A few weeks into the adventure, John decided he’d like to paint the walls of his bedroom a baby blue. Alan was impressed. John was one to hang around for a while. So John bought the brush and paint somewhere and began splashing on thick layers of the lovely pastel paint. Alan wandered in to see how the preparation was going- the sanding, the preparing of floor covering, the different sheens of paint required, the sandpaper, the taping of the walls… the list goes on, especially for builder aficionados like Alan. Well, one can only imagine the mirth spread across Alan’s face as he became doubled over in pleasure at seeing John with paintbrush in hand, the baby blue paint looking streaky and unhealthy on the walls, and little globules all over the wooden floorboards.

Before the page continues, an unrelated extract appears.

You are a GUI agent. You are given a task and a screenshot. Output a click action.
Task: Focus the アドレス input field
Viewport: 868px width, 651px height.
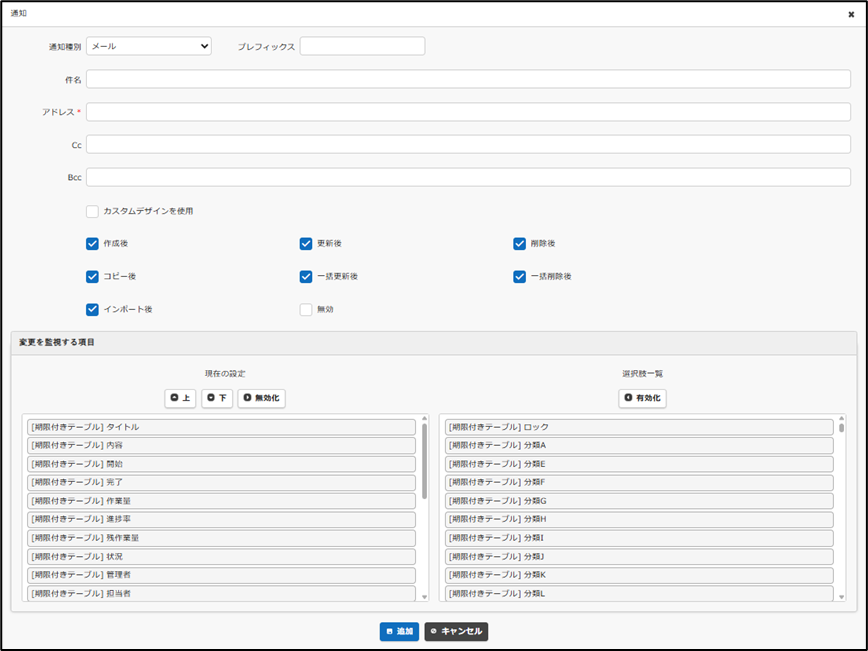click(x=468, y=112)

John’s parents visited Templeton Street a few days later, and what a wonderful story Alan was able to tell Mr and Mrs Harris after their long drive up from Reservoir.
 

Time went on and Alan and John became reasonably strong friends. John found himself a nice girlfriend and Alan had a short American woman called Bobby with him most of the time, and the four of them would sometimes go out as an unlikely foursome, to cheap restaurants, and one time to Beechworth to hear Alan play in his jazz band.

John’s coterie of friends had widened further towards the end of the year. Suddenly there was a party at Templeton Street. Alan was away for the weekend at Bobby’s pad in Yarrawonga. When he came back home at about midday on the Sunday he couldn’t believe his eyes. John was still in bed. The coterie of friends had left about six hours earlier. There was mess everywhere. Broken half empty packets of chips, cola and wine stains on cheap rugs, a couple of overflowing ash trays, a sink full of sauce-stained plates, a small piece of cold fried fish near the kitchen door, drinking glasses in almost every room in the house, clothes strewn on the floor. Alan waltzed into John’s bedroom, despair filtered all over his sad face. ‘I don’t feel as though this is my place anymore’, he blurted out. John was still a bit sleepy, and not his usual tactful self. ‘Well Alan, it’s not as if there’s a leaking car engine rotting on the lounge room floor.’

Things never did seem quite the same after all of this. Alan left one day, presumably with Bobby, with not exactly rancour in the air, but a certain formalness and coldness nevertheless. John had a bit of time to reflect. In two households he had independently inhabited in his short adult life, things had either turned sour or failed to ignite. There was another experience around the corner, which would become the third and final incarnation that would put these two experiences to shame, in terms of both dysfunction and unhappiness.